Alla domanda se ci siano anche riferimenti politici nella scelta dell’allestimento de La Scortecata ( in molti hanno ravvisato Brecht) sempre D’Onofrio nicchia, poi sicuro asserisce: «Siamo partiti da Basile, se qualcosa c’è non è voluto, ragionato, pensato – prende un attimo di fiato, poi chiosa sorridendo – La verità è che lo spettacolo è di chi lo vede. Ognuno ci vede un po’ quello che vuole».
Nel finale il pubblico risponde ridendo di gran gusto alle battute più basse come da commedia che si rispetti, un senso di euforia permea l’aria, quei due interpreti li segui, anche se non capisci tutte le parole del cunto, ti emozioni sulle note delle belle musiche, in particolar modo su quelle di Pino Daniele, quando senti una battuta come «mastica e sputa» pensi a De Andrè, è inevitabile. Ci si ostina a cercare, a ritrovare riferimenti, l’apparizione di una parrucca rossa su portamento statuario in via Rovello potrebbe anche essere letto come omaggio a Giorgio Strehler. Qualcuno all’uscita loda estasiato le luci esclamando «un quadro di Caravaggio».

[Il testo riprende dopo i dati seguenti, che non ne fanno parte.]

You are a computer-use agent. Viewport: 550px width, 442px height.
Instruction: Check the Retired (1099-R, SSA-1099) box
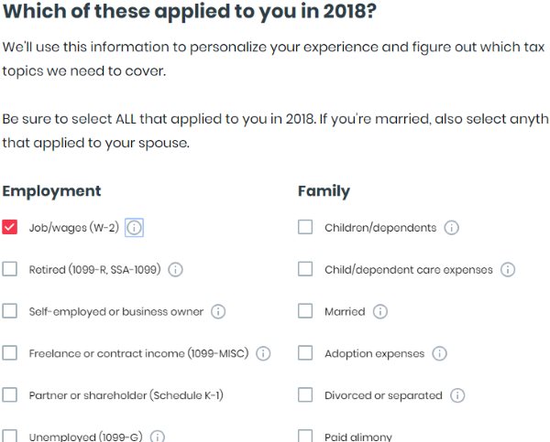click(10, 270)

Ѐ uno di quegli spettacoli in cui tutto sembra c’entrare eppure non c’entra nulla. Il finale giocato sui contrasti è di quelli che non ti aspetti. Vale tutto il viaggio. Una volta usciti di sala capita di ripercorrere lo spettacolo nella mente a ritroso e apprezzarne di più la costruzione. Può accadere, soprattutto con le favole noir.